EXCERPT TO READ —
────────────────────
Turkey is undergoing a trial by fire, and the flames are illuminating a deeply damaged society as well as a failure of leadership. Wildfires are always a risk in the Mediterranean summer, and, this summer, drought conditions in many areas have made that risk much greater.
As everywhere, climate change is taking its toll. Some 191 wildfires have broken out since 28 July in 44 different provinces, and (as I write on Friday) 33 are still burning. Eight people have lost their lives and thousands of acres have been razed to the ground.
Despite the known risks, Turkey has shown itself to be woefully unprepared. And, despite physical conditions that have also brought fires to neighbouring countries, dangerous rumours quickly surfaced that Turkey’s fires were started by Kurdish arsonists. These rumours have spread even faster than the flames and have ignited a society that government-nurtured racism has made as inflammable as the parched forests.
────────────────────
EXERCISE INSTRUCTIONS —
Carry on the piece about Turkey's wildfires, starting right after its last sentence.

DATA LISTING —
────────────────────
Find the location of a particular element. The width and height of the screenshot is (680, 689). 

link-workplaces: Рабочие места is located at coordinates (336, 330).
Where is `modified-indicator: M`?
────────────────────
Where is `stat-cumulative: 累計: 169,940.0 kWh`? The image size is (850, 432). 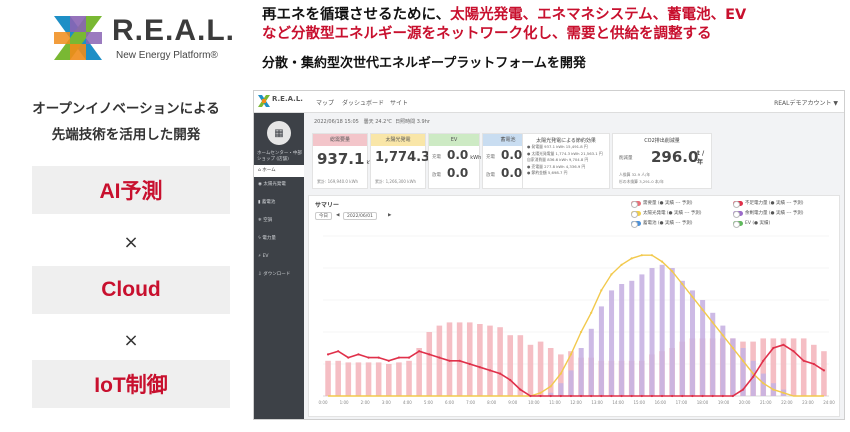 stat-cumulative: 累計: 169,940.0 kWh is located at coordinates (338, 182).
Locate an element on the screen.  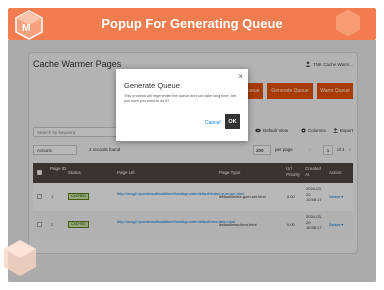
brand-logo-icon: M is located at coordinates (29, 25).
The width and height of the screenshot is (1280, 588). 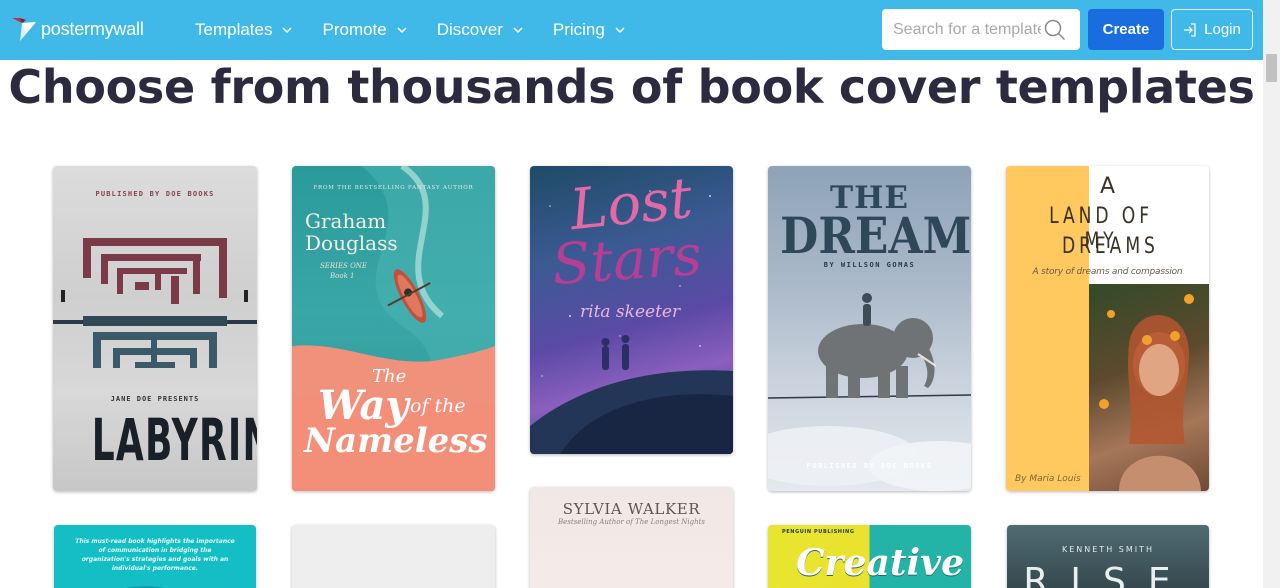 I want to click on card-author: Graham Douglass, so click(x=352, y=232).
────────────────────
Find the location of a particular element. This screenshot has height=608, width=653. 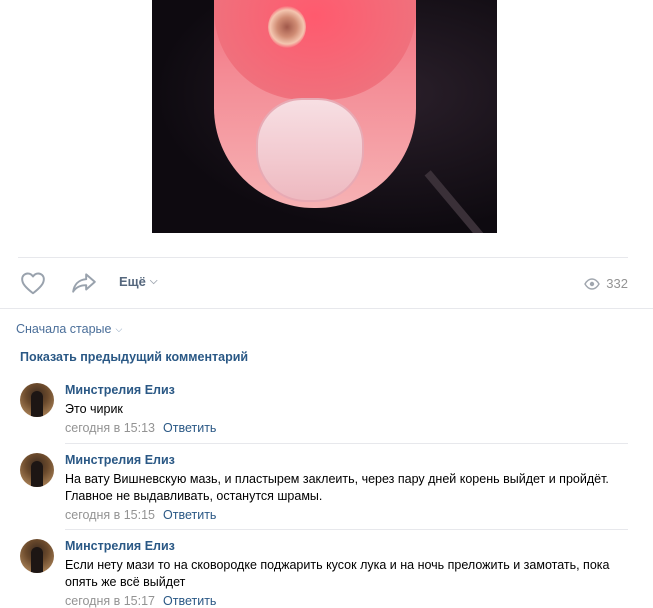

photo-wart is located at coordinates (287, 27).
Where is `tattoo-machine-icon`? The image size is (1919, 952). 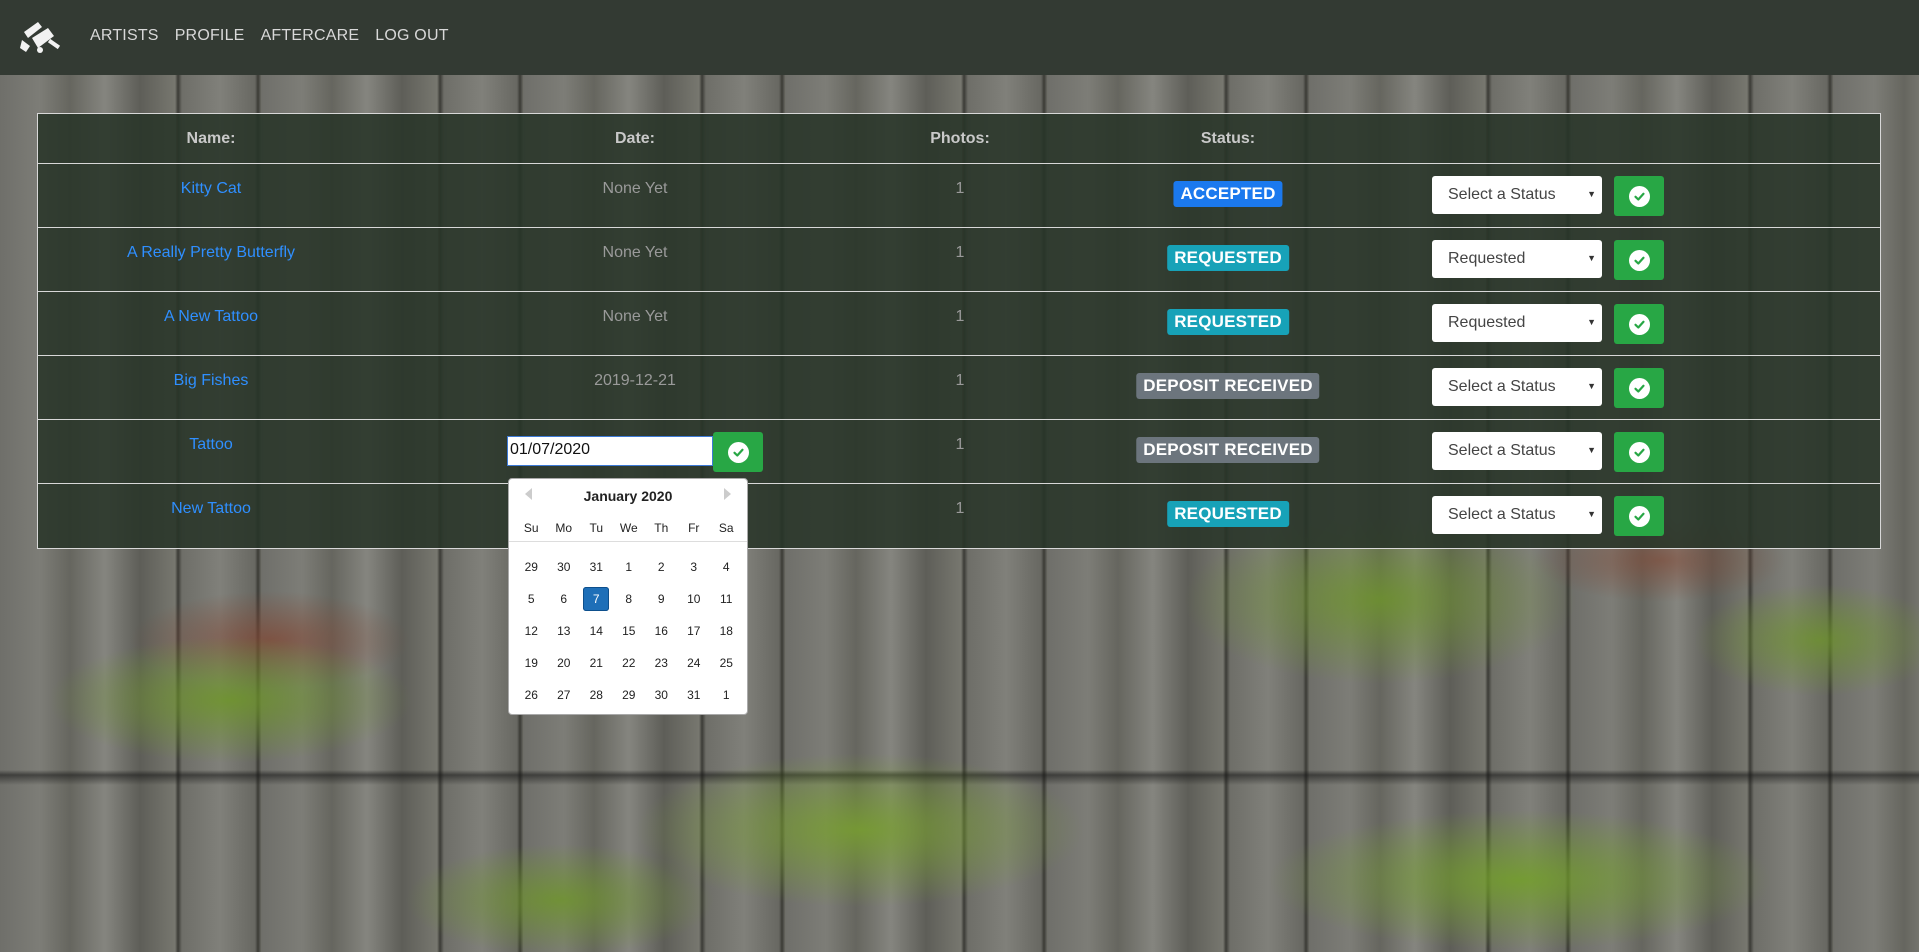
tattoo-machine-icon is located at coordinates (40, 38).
────────────────────
ANSWER SPACE —
Even before the fires, this summer had witnessed a spate of racist attacks that were alarming both for the virulence and scale of the violence and for the complicity of the authorities. Two weeks ago, I detailed three attacks from the previous week, and noted that the state was providing support and protection, not for the victims, but for the aggressors. As I was writing last week’s review, news came through that seven members of one family had been shot dead in Konya, in a bloody culmination of eleven years of racism from their neighbours. We know a lot about that case because the same family had been violently attacked before, when a mob of around sixty ultra-nationalist ‘Grey Wolves’ left seven people seriously injured. The leniency being shown towards the attackers had left the family facing daily abuse and fearful of further attack. Barış Dedeoğulları, who was killed last week and spent three days in intensive care following the earlier attack, observed shortly before he was murdered, ‘We have now given up hope on security and law. I know now that justice does not apply to the Kurds.’
Despite all the evidence that this attack was driven by racism, the Interior Minister and the Chief Public Prosecutor insist that it was just a fight between neighbours, and the local chief of police even tried to persuade the family’s lawyer to make a statement supporting this perversion of the truth. The government not only denies the actual racism, it claims discussion of racism is dangerously divisive.
Justice was also lacking in the responses to two attacks on Kurdish seasonal agricultural workers that were reported this week. Last weekend, a mob of around 300 people, who again identified as Grey Wolves, forced a family to return home after two days of attacks and threats, including threats to burn down the house where they were staying, with them inside. And on Wednesday, other seasonal workers were set upon with knives by a village mukhtar (headman) and his sons in the presence of a gendarmerie sergeant, who took the side of the attackers.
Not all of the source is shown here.